En dénonçant la situation d’isolement de femmes, futures filles mères, opprobres de la société, Denise BONAL anticipe le danger auquel sont exposées ces femmes, celui de devenir la proie d’organisations mercantiles, vendeuses de nouveaux nés.
Denise BONAL met donc en scène cinq jeunes femmes enfermées dans une clinique, la plupart de leur plein gré, qui ont pour contrat de poursuivre leur grossesse jusqu’ à la délivrance moyennant une prime conséquente, celle de la vente de leur enfant.
A travers les portraits des cinq femmes issues de milieux divers, les différentes positions et ressentis des mères porteuses sont exprimés.

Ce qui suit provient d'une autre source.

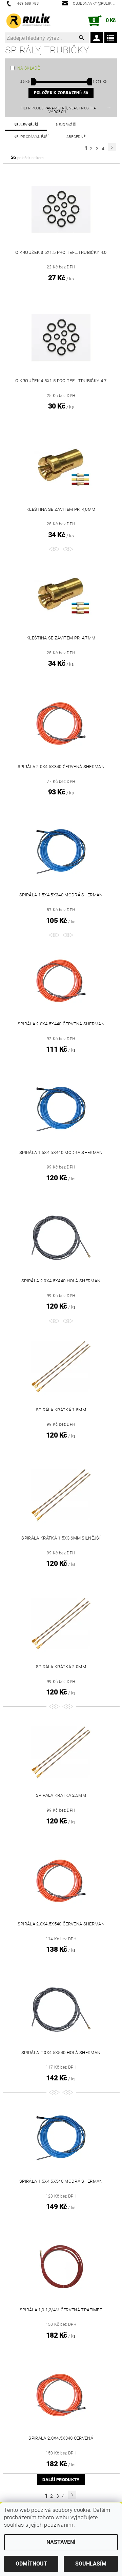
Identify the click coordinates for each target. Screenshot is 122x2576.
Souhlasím (90, 2563)
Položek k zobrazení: (61, 92)
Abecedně (76, 137)
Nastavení (61, 2542)
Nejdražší (66, 125)
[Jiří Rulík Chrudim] (28, 21)
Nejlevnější (26, 125)
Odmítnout (31, 2563)
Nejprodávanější (31, 137)
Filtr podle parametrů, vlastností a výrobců (58, 110)
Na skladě (28, 68)
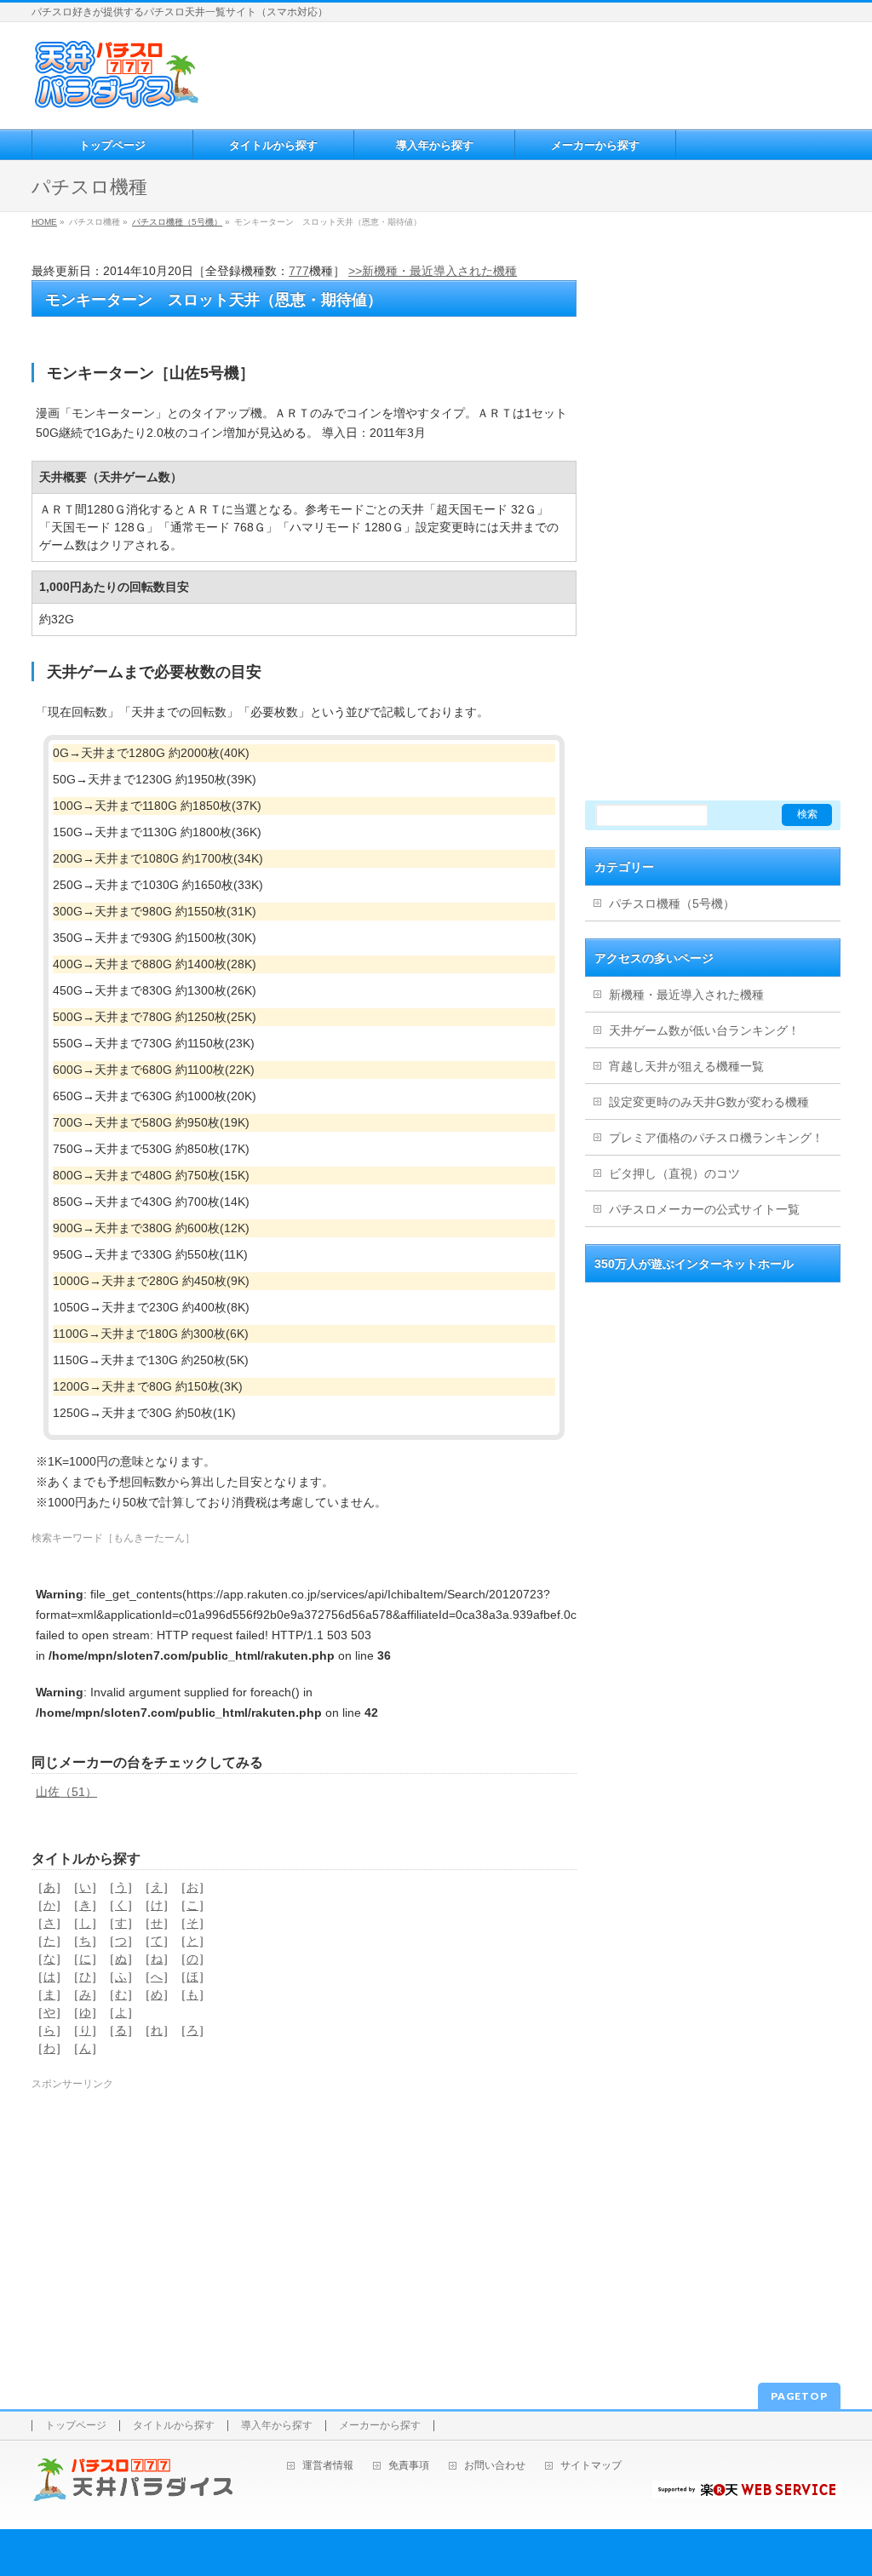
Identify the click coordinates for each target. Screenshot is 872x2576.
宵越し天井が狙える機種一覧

Si les personnages de Menda, la portugaise et de Ginette « une ancienne pauvre » frisent légèrement la caricature par opposition aux caractères de Dominique et Solange plus effacés, les propos de Florence, la jeune rebelle, nous interpellent profondément parce qu’ils témoignent d’une véritable détresse que l’appât du gain ni les joyeuses chansons de Sheila ou de Michel Delpech ne réussissent à camoufler.
Denise BONAL ne porte pas de jugements sur ces femmes mais sa démonstration est éloquente. Voilà des femmes qui certes n’auront pas commis d’assassinat de leurs rejetons en avortant (parce que l’avortement est un crime selon les parents catholiques de Florence) mais seront devenues les complices d’un commerce de traite d’enfants.
Justine HAYE la metteure en scène qui interprète telle une dame patronnesse, Mademoiselle, la directrice de la clinique, réussit à immerger le public dans ce huis clos somme toute tragique, mais sans pathos.
Nous lui sommes reconnaissants ainsi qu’à toute l’équipe des comédiens de porter avec une si belle conviction, cette pièce de Denise BONAL, aux accents tchekhoviens, visionnaire et sensible, toujours actuelle.